ASHP Policy Position 2029
PRESERVING PATIENT ACCESS TO PHARMACY SERVICES FOR MEDICALLY UNDERSERVED POPULATIONS
To advocate for funding and innovative payment models to preserve patient access to acute and ambulatory care pharmacy services by rural or medically underserved populations; further,
To support the use of telehealth to maintain pharmacy operations and pharmacist-led comprehensive medication management that extend patient care services to and enhance continuity of care for rural or medically underserved populations; further,
To advocate that the advanced communication technologies required for telehealth be available to rural or medically underserved populations; further,
To advocate for funding of loan forgiveness or incentive programs that recruit pharmacists and pharmacy technicians to practice in rural or medically underserved populations.

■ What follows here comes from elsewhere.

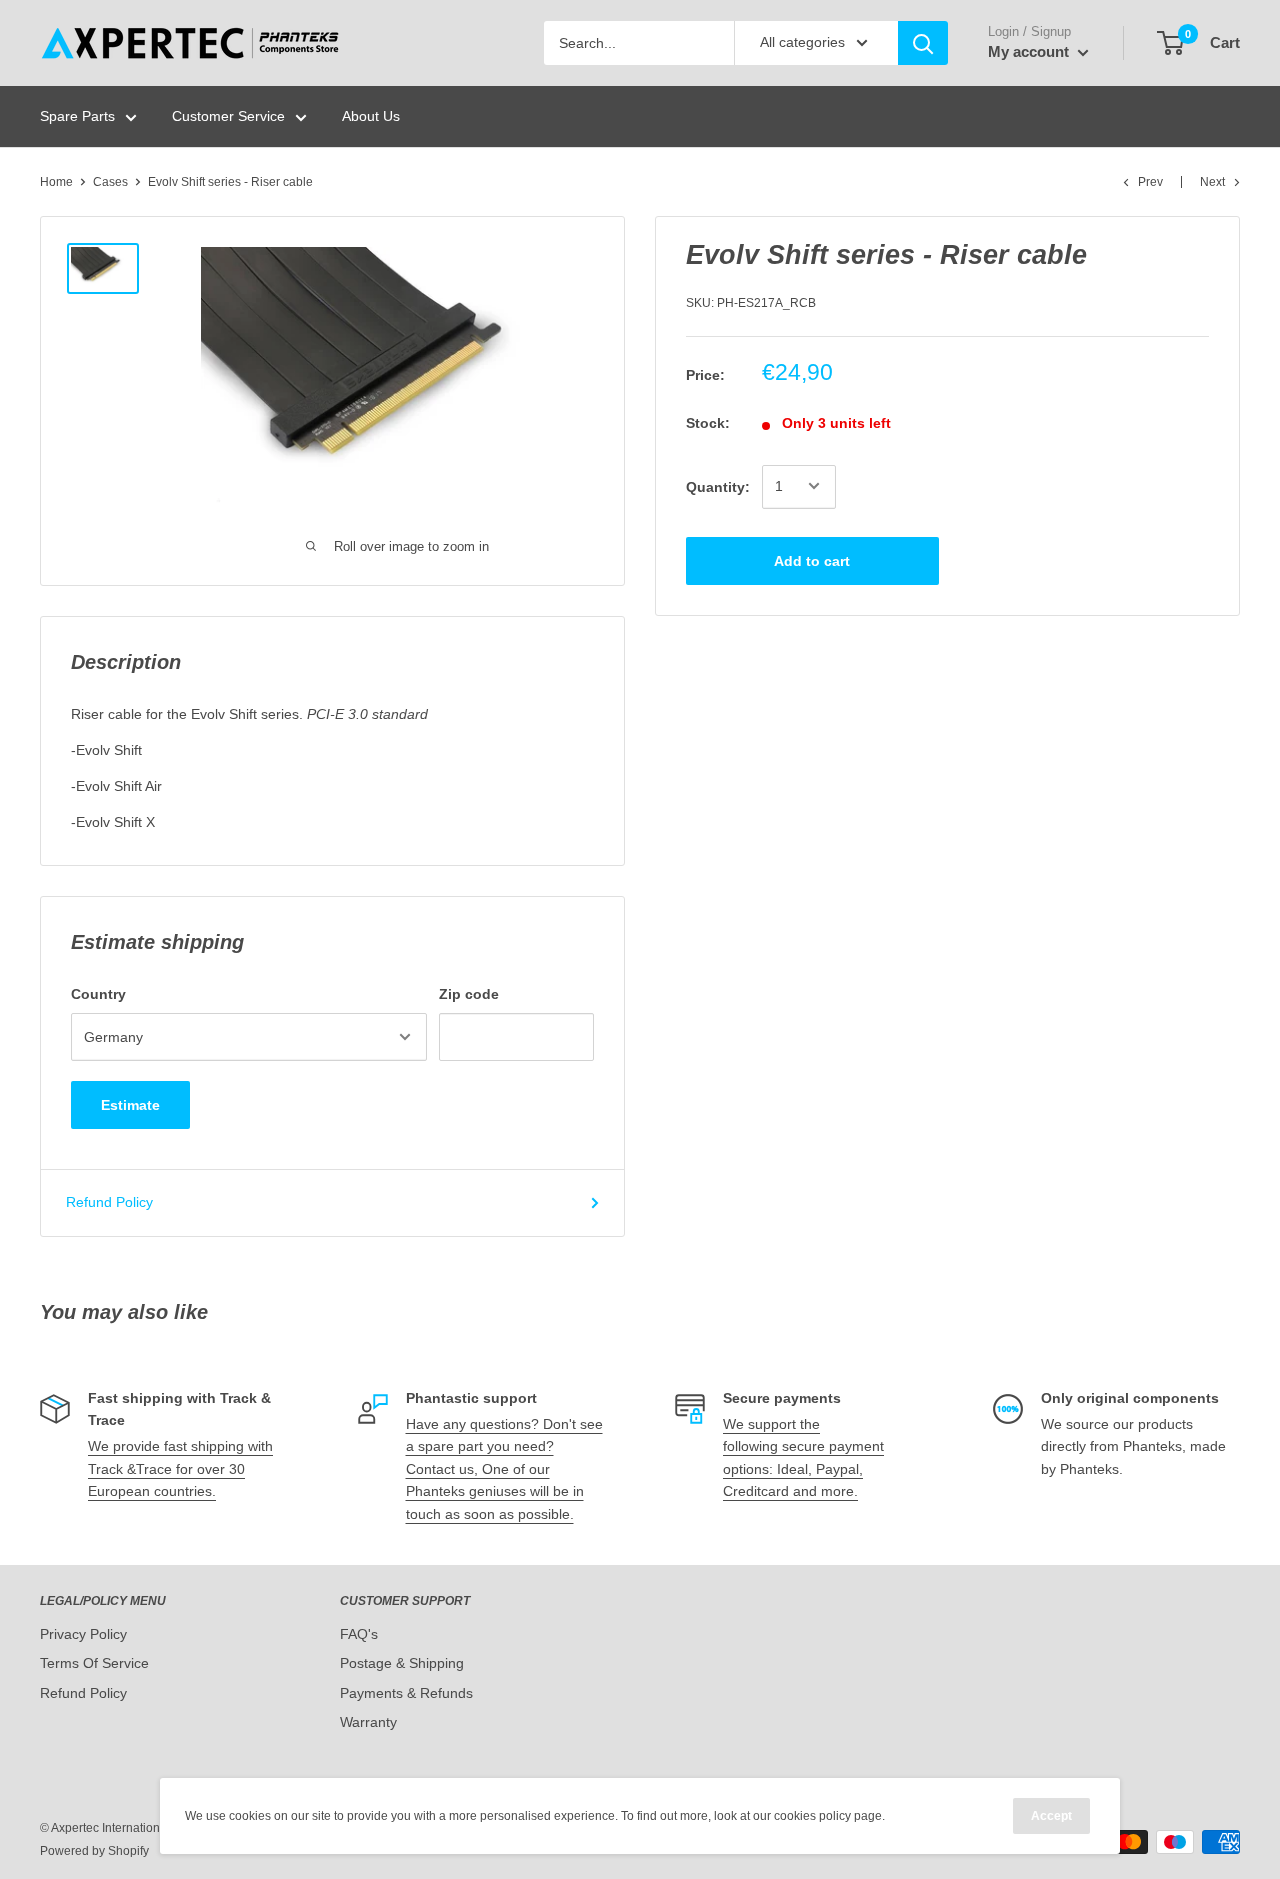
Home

This policy was reviewed in 2025 by the Council on Pharmacy Management and was found to still be appropriate.
Rationale
Medically Underserved Areas (MUAs) and Medically Underserved Populations (MUPs) are areas or populations designated by the Health Resources and Services Administration as having too few primary care providers, high infant mortality, high poverty, or a high elderly population. Whereas MUAs are a geographic designation, MUPs have a shortage of primary care health services for a specific population within an established geographic area. MUPs may face economic, cultural, or linguistic barriers to healthcare; examples include low-income, Medicaid-eligible, unhoused, migrant or seasonal worker, or Native American populations. Many federal programs use different types of shortage designations to determine eligibility. Trends within the healthcare industry are also increasing the number of MUPs. Closure of hospitals, waning interest in primary care practice among medical graduates, and the fiscal challenges of providing care in areas with declining populations or fewer insured patients contribute to this problem. Nationally, hospitals in rural areas and MUAs are at high financial risk due to low reimbursement rates and decreasing local populations. These factors make it difficult for hospitals to cover fixed costs, let alone remain up-to-date with technological advances and emerging healthcare practices. The impact of these closures on access to and continuity of care is substantial, such as loss of access to emergency care in the community and acute mental health or substance abuse disorder treatment services.

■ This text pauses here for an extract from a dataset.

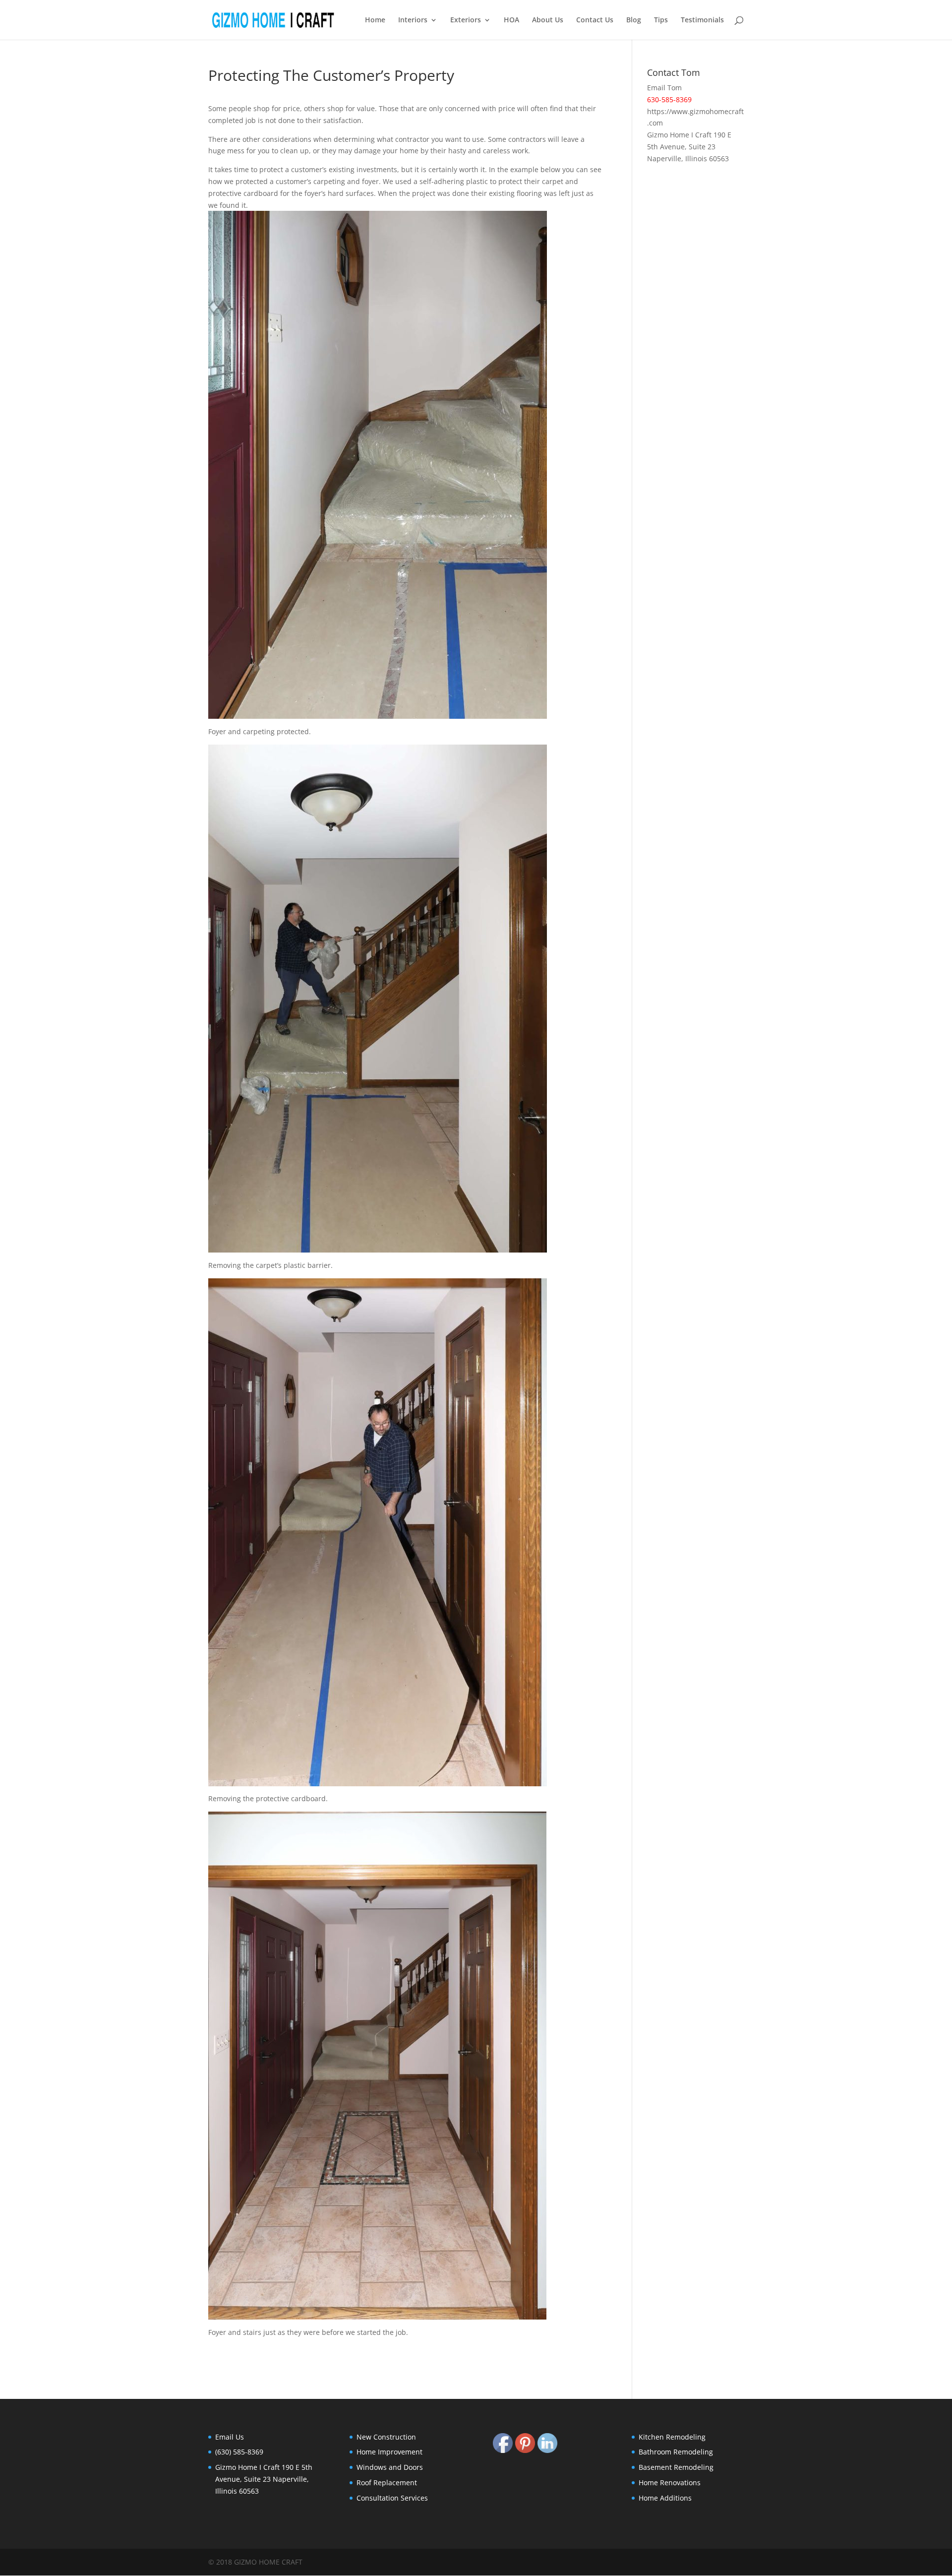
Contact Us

Regardless of hospital closures, MUAs commonly struggle to recruit and retain healthcare providers, especially when hospitals close due to provider relocation. As a result, MUAs and MUPs are often left without access to vital care sites, which further exacerbates gaps in access to specialty care (i.e., impacted population missing regular specialists visits and losing their access point for referrals after local hospital closures). Once hospitals close, other healthcare resources dwindle, leading to hospital deserts and dramatic decreases in access to and continuity of care. As the number of hospital deserts increase, residents are forced to seek care elsewhere, if at all. In a 2018 Government Accountability Office report, elderly and low-income populations were more likely to be negatively impacted by rural hospital closures, and these populations were also found to be more likely to delay or forgo care after a hospital closure if the patient had to travel longer distances. Not all rural hospital closures lead to complete loss of healthcare access, which is often due to successful transitions of services to community-based primary care. Here, residents still have access to primary care services but not necessarily critical services, such as those necessary for cardiac arrest or stroke. There is no systematic approach to determine which services are critical to provide locally or virtually (e.g., telehealth), and not every hospital closure smoothly transitions residents or their healthcare needs to a primary care facility.